(DOCUMENT PASSAGE)
R/mmds.R

In DistatisR: DiSTATIS Three Way Metric Multidimensional Scaling

# functions in this file
# mmds

#'  Metric (classical) Multidimensional Scaling
#' (a.k.a Principal Coordinate
#' Analysis) of a (squared Euclidean) Distance Matrix.
#'
#' \code{mmds}: Perform a Metric Multidimensional Scaling
#' (MMDS) of an (squared Euclidean) distance matrix 
#' measured between a set of
#' objects (with or without masses).
#'
#'@details
#' \code{mmds} gives factor scores that make it possible
#' to draw a map of the objects
#' such that the distances between objects
#' on the map best approximate the
#' original distances between objects.
#'
#' @section Method: MMDS transform the 
#' squared Euclidean distance matrix
#' into a (double centered)
#' covariance-like matrix which is then analyzed
#' via its eigen-decomposition.  
#' The
#' factor scores of each dimension are scaled
#' such that their variance (i.e.,
#' the sum of their weighted squared factor scores)
#' is equal to the eigen-value
#' of the corresponding dimension.
#'  Note that if the \code{masses} vector is
#' absent, equal masses
#' (i.e., 1 divided by number of objects) are used.
#' @section Technicalities:
#' the distance matrix to be analyzed is supposed to be a
#' \eqn{squared} Euclidean distance matrix.
#' Note also that a non Euclidean distance matrix
#' will have negative eigenvalues that will be ignored
#' by \code{mmds} which, therefore, gives the best Euclidean
#' approximation to this non-Euclidean distance matrix
#' (note that, non-metric MDS maybe a better 
#' method in these cases).

(YOUR TASKS)
(1) According to the mmds documentation, why does mmds yield the best Euclidean approximation when it receives a non-Euclidean distance matrix? Answer in one to three sentences.
(2) List every name or abbreviation the mmds documentation uses for the technique that the function performs.

(DATA EXCERPT)
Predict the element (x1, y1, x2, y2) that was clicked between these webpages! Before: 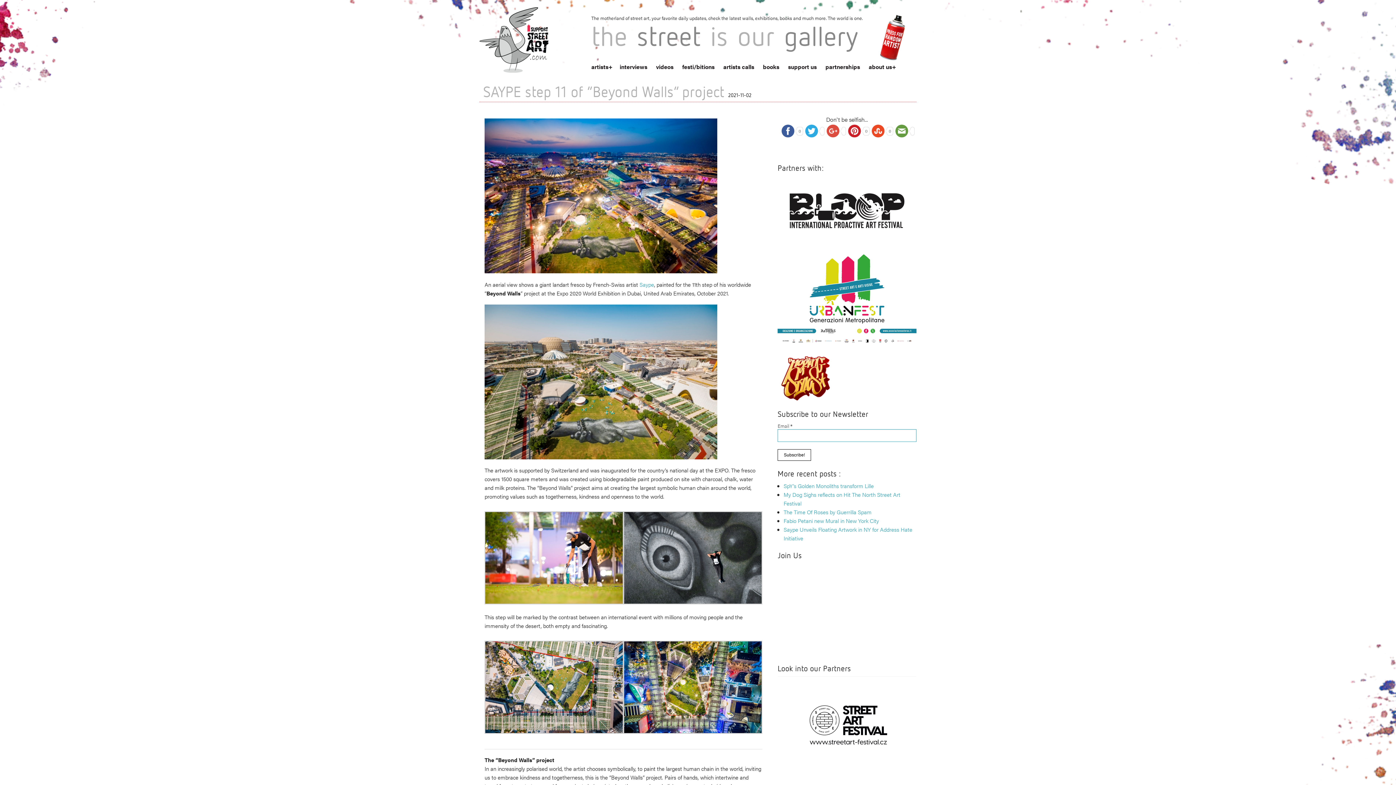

(SOLVED TASKS)
(1) A non-Euclidean distance matrix has negative eigenvalues, and mmds ignores them. Because of that, it gives the best Euclidean approximation to the non-Euclidean matrix.

(2)
- Metric Multidimensional Scaling
- classical Multidimensional Scaling
- Principal Coordinate Analysis
- MMDS